*AIM OF THE EXERCISE*:
Only the lines from the one containing "The width and" through the last line of the data below belong in your answer, copied exactly and without pictures.

Dataset excerpts
——————————

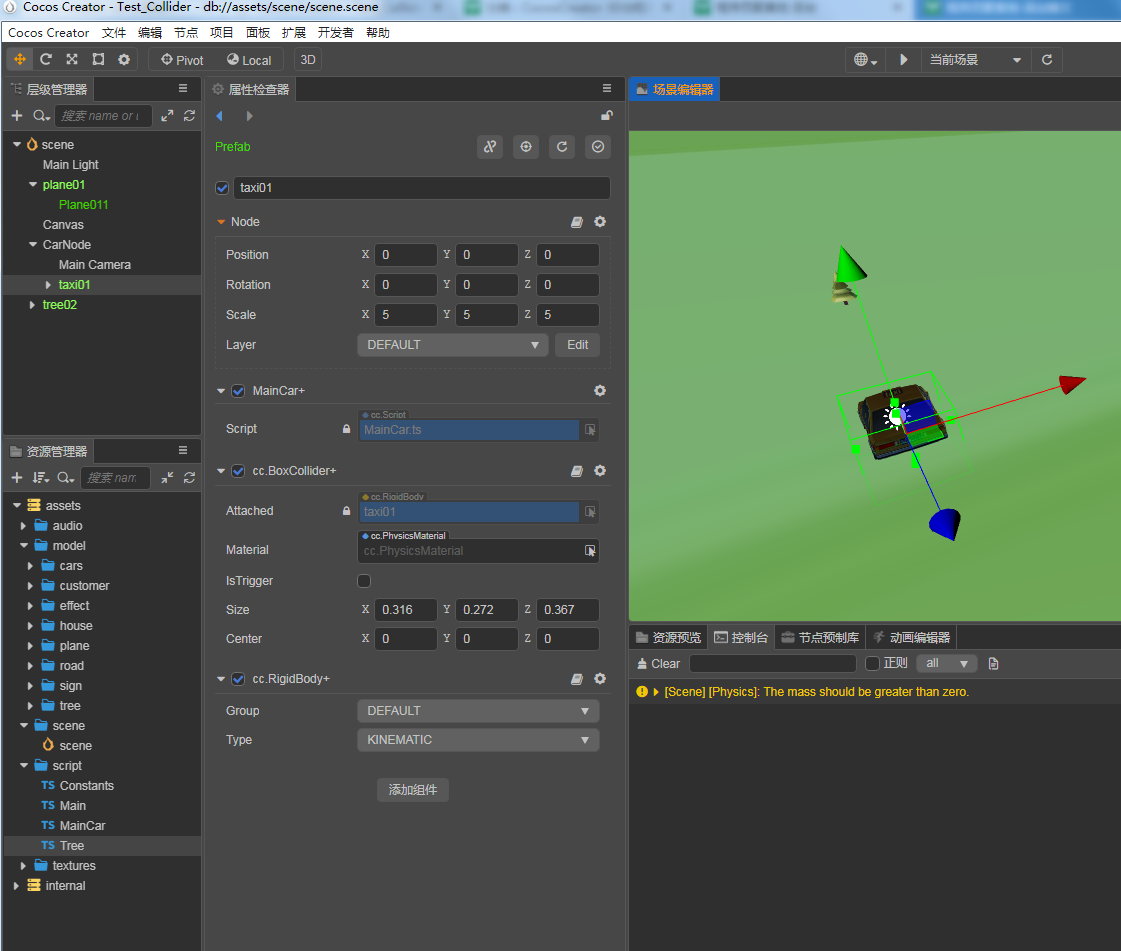Toggle the cc.BoxCollider enabled checkbox
The image size is (1121, 951).
pyautogui.click(x=238, y=471)
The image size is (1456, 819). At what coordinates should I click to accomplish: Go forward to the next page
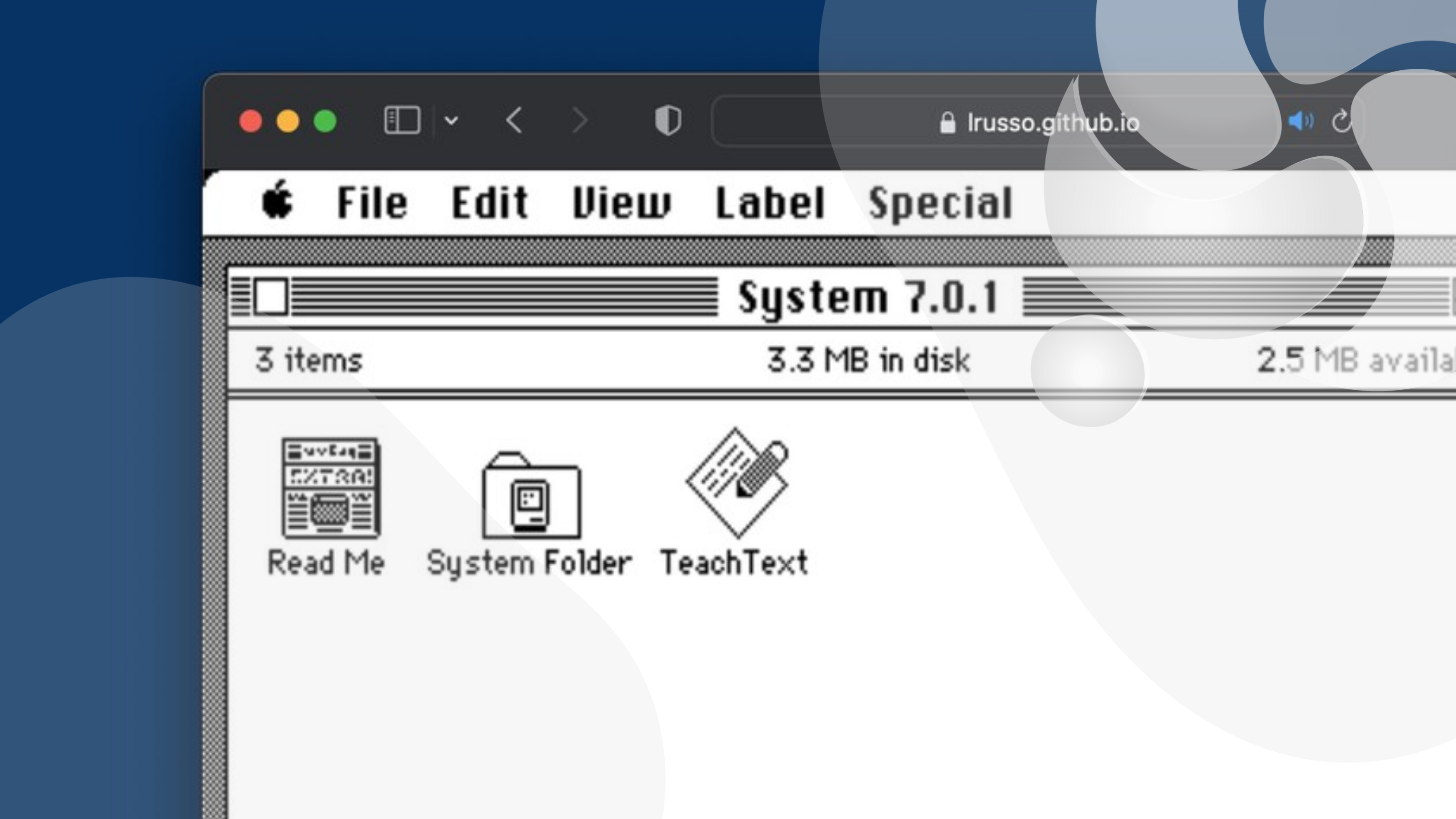[x=580, y=120]
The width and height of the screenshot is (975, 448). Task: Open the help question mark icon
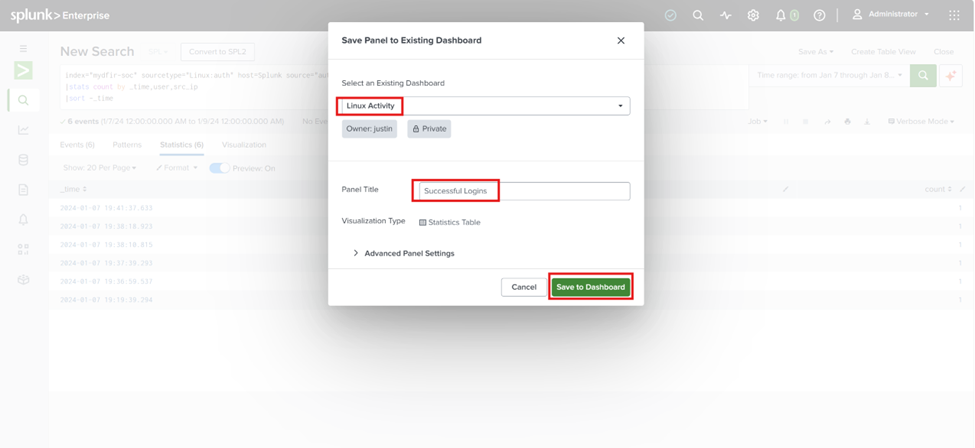click(x=820, y=16)
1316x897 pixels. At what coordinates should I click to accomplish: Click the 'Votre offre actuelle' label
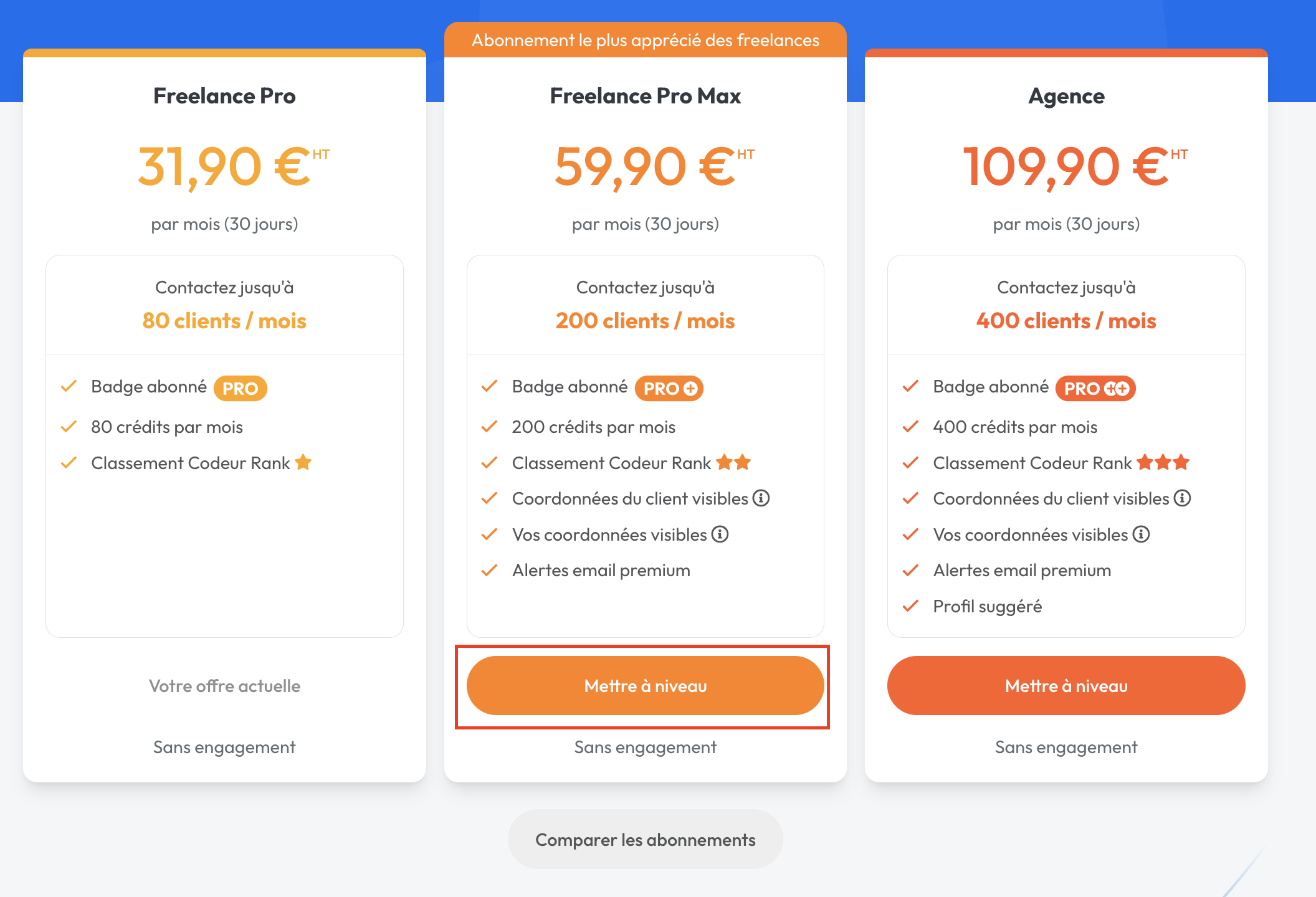[x=224, y=686]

——————————

*YOUR SOLUTION*:
The width and height of the screenshot is (975, 448). Task: Open the help question mark icon
click(x=820, y=16)
1316x897 pixels. At what coordinates should I click to accomplish: Click the 'Votre offre actuelle' label
[x=224, y=686]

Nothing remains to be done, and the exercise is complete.